Each line below should be quoted exactly, please.

Stored dataset items:
━━━━━━━━━━━━━━━━━━━━
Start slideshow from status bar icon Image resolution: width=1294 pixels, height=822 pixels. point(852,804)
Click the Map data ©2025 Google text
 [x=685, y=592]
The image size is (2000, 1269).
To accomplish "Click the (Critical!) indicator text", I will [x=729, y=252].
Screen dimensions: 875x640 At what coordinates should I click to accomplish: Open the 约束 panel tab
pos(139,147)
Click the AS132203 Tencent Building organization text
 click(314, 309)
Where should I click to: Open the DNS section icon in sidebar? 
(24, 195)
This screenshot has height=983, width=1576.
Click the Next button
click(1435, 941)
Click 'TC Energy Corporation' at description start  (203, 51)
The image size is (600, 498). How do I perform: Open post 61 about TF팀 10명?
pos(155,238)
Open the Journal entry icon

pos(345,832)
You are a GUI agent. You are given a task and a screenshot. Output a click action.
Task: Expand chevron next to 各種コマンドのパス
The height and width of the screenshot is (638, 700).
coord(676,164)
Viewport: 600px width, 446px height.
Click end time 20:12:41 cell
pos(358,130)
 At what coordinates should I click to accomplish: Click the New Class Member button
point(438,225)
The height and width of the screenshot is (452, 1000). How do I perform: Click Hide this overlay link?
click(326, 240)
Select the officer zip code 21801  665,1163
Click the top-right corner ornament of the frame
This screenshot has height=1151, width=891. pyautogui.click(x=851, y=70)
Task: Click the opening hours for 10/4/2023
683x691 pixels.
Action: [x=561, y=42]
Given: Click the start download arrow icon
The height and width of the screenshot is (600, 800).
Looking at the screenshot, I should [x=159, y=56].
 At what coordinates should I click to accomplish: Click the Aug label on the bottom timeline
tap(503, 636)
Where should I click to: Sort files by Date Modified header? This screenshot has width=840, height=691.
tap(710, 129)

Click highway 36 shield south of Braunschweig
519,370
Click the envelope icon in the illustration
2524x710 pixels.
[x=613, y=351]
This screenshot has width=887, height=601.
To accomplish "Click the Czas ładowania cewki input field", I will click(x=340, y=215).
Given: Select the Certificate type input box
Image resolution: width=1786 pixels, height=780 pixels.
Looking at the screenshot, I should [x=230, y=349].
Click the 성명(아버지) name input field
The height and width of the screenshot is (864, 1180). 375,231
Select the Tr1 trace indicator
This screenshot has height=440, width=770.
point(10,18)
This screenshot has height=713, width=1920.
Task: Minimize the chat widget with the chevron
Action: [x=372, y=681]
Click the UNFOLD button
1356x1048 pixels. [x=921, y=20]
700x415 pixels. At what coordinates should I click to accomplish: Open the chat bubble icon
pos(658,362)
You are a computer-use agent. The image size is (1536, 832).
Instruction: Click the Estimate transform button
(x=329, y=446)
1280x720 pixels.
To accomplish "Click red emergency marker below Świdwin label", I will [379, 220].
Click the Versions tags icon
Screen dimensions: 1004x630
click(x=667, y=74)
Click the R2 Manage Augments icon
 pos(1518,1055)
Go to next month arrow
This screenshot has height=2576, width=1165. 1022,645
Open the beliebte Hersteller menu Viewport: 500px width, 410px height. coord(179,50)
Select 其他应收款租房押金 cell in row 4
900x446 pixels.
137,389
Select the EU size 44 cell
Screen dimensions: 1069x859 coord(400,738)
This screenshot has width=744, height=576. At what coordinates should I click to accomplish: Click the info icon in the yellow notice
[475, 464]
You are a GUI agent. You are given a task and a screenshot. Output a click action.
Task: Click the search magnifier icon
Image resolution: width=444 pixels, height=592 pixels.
━━━━━━━━━━━━━━━━━━━━
RESPONSE TO THIS TASK -
Start slideshow from status bar icon Image resolution: width=1294 pixels, height=822 pixels. point(852,804)
Click the Map data ©2025 Google text
 [x=685, y=592]
The image size is (2000, 1269).
To accomplish "Click the (Critical!) indicator text", I will [x=729, y=252].
Screen dimensions: 875x640 At what coordinates should I click to accomplish: Open the 约束 panel tab
pos(139,147)
Click the AS132203 Tencent Building organization text
 click(314, 309)
Where should I click to: Open the DNS section icon in sidebar? 
(24, 195)
This screenshot has height=983, width=1576.
Click the Next button
click(1435, 941)
Click 'TC Energy Corporation' at description start  (203, 51)
The image size is (600, 498). How do I perform: Open post 61 about TF팀 10명?
pos(155,238)
Open the Journal entry icon

pos(345,832)
You are a GUI agent. You are given a task and a screenshot. Output a click action.
Task: Expand chevron next to 各種コマンドのパス
The height and width of the screenshot is (638, 700).
coord(676,164)
Viewport: 600px width, 446px height.
Click end time 20:12:41 cell
pos(358,130)
 At what coordinates should I click to accomplish: Click the New Class Member button
point(438,225)
The height and width of the screenshot is (452, 1000). How do I perform: Click Hide this overlay link?
click(326, 240)
Select the officer zip code 21801  665,1163
Click the top-right corner ornament of the frame
This screenshot has height=1151, width=891. pyautogui.click(x=851, y=70)
Task: Click the opening hours for 10/4/2023
683x691 pixels.
Action: [x=561, y=42]
Given: Click the start download arrow icon
The height and width of the screenshot is (600, 800).
Looking at the screenshot, I should [x=159, y=56].
 At what coordinates should I click to accomplish: Click the Aug label on the bottom timeline
tap(503, 636)
Where should I click to: Sort files by Date Modified header? This screenshot has width=840, height=691.
tap(710, 129)

Click highway 36 shield south of Braunschweig
519,370
Click the envelope icon in the illustration
2524x710 pixels.
[x=613, y=351]
This screenshot has width=887, height=601.
To accomplish "Click the Czas ładowania cewki input field", I will click(x=340, y=215).
Given: Select the Certificate type input box
Image resolution: width=1786 pixels, height=780 pixels.
Looking at the screenshot, I should [x=230, y=349].
Click the 성명(아버지) name input field
The height and width of the screenshot is (864, 1180). 375,231
Select the Tr1 trace indicator
This screenshot has height=440, width=770.
point(10,18)
This screenshot has height=713, width=1920.
Task: Minimize the chat widget with the chevron
Action: [x=372, y=681]
Click the UNFOLD button
1356x1048 pixels. [x=921, y=20]
700x415 pixels. At what coordinates should I click to accomplish: Open the chat bubble icon
pos(658,362)
You are a computer-use agent. The image size is (1536, 832).
Instruction: Click the Estimate transform button
(x=329, y=446)
1280x720 pixels.
To accomplish "Click red emergency marker below Świdwin label", I will [379, 220].
Click the Versions tags icon
Screen dimensions: 1004x630
click(x=667, y=74)
Click the R2 Manage Augments icon
 pos(1518,1055)
Go to next month arrow
This screenshot has height=2576, width=1165. 1022,645
Open the beliebte Hersteller menu Viewport: 500px width, 410px height. coord(179,50)
Select 其他应收款租房押金 cell in row 4
900x446 pixels.
137,389
Select the EU size 44 cell
Screen dimensions: 1069x859 coord(400,738)
This screenshot has width=744, height=576. At what coordinates should I click to accomplish: Click the info icon in the yellow notice
[475, 464]
You are a GUI agent. You are given a task and a screenshot. Output a click action.
Task: Click the search magnifier icon
Image resolution: width=444 pixels, height=592 pixels.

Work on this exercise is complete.